Niños estudian en medio de las balas de una guerra que persiste en Colombia
Las Mercedes, Colombia — Cuando los alumnos llegan al colegio Monseñor Sarmiento Peralta, el cartel de “Bienvenidos” anuncia que no están en cualquier escuela: a través del techo dos agujeros de bala filtran la tenue luz que recibe a los niños del pueblo de Las Mercedes, epicentro de una guerra que persiste en Colombia.
Y es que el complejo panorama del conflicto armado colombiano ha llegado al final con las FARC, pero para quienes viven en la selvática región del Catatumbo, fronteriza con Venezuela, la paz es un sueño lejano que cercena especialmente el Ejército Popular de Liberación (EPL), antigua guerrilla dedicada ahora al narcotráfico.
Rodeados de montañas viven los cerca de 7,000 vecinos de Las Mercedes, que forma parte del municipio de Sardinata, en el departamento de Norte de Santander, donde el desarme de las FARC es un espejismo que ven en los noticieros y en el que no pueden evitar una sonrisa cuando les hablan de paz.
“Nuestra comunidad es víctima de la violencia, vivimos con la zozobra y el temor de que, de un momento a otro, nuestro servicio educativo se interrumpa”, comenta Rolando Mendoza, el director del colegio que tiene unos 500 alumnos.
Sus palabras no son apenas un alegato vacío pues la escuela está a escasos 50 metros de las instalaciones que la Policía ha improvisado en el pueblo y donde tratan de resistir atrincherados una treintena de agentes que sufren ataques constantes: antes eran las FARC, y ahora recogió el macabro testigo el último vestigio del EPL.
Las balas y bombas que han devastado las casas alrededor de los policías en plena plaza mayor sitian el colegio en el que las marcas de la guerra son visibles casi en cada pared.
□ □ □ □ □ □ □
## REQUISITOS DEL EJERCICIO
1/ Según el texto, ¿cuántos alumnos tiene aproximadamente el colegio Monseñor Sarmiento Peralta?
2/ Resume el texto en dos oraciones.
Respondé únicamente con la información del texto.
□ □ □ □ □ □ □
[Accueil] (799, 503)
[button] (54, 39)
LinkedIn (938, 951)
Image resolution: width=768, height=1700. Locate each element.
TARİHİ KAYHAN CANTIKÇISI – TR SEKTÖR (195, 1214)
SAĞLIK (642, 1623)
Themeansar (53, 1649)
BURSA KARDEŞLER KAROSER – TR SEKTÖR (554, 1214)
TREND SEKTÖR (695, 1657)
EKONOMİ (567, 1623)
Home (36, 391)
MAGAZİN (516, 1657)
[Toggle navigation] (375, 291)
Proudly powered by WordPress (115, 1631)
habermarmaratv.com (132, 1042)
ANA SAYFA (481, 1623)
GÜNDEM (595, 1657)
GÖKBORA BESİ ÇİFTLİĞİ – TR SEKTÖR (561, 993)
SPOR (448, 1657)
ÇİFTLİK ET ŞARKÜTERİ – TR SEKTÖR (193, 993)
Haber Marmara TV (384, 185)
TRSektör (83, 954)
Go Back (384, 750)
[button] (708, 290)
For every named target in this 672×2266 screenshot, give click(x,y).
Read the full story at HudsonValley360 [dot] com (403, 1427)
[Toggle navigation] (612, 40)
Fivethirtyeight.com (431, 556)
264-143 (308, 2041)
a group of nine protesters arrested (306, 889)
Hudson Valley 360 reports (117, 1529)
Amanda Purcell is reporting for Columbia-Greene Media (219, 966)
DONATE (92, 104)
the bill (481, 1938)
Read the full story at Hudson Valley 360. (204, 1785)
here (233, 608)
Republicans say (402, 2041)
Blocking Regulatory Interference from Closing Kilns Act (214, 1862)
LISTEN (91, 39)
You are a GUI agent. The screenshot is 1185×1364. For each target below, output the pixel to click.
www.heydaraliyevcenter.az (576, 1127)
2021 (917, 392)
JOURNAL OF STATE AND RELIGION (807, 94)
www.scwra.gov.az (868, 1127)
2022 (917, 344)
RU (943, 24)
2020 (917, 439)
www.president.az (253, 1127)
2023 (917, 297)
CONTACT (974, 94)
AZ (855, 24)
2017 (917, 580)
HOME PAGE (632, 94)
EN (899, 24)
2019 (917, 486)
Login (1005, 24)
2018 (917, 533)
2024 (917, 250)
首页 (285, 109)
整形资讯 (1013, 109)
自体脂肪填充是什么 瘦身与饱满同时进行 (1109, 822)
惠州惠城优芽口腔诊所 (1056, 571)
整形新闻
□ □ □ □ □ □ □
## RESPUESTAS ESPERADAS
1/ Unos 500 alumnos.

2/ En Las Mercedes, pueblo de la región del Catatumbo fronteriza con Venezuela, el colegio Monseñor Sarmiento Peralta tiene agujeros de bala en el techo y marcas de la guerra en casi cada pared. Aunque el conflicto armado ha llegado al final con las FARC, allí la paz sigue lejana por el EPL, y la escuela está a escasos 50 metros de unas instalaciones policiales que sufren ataques constantes.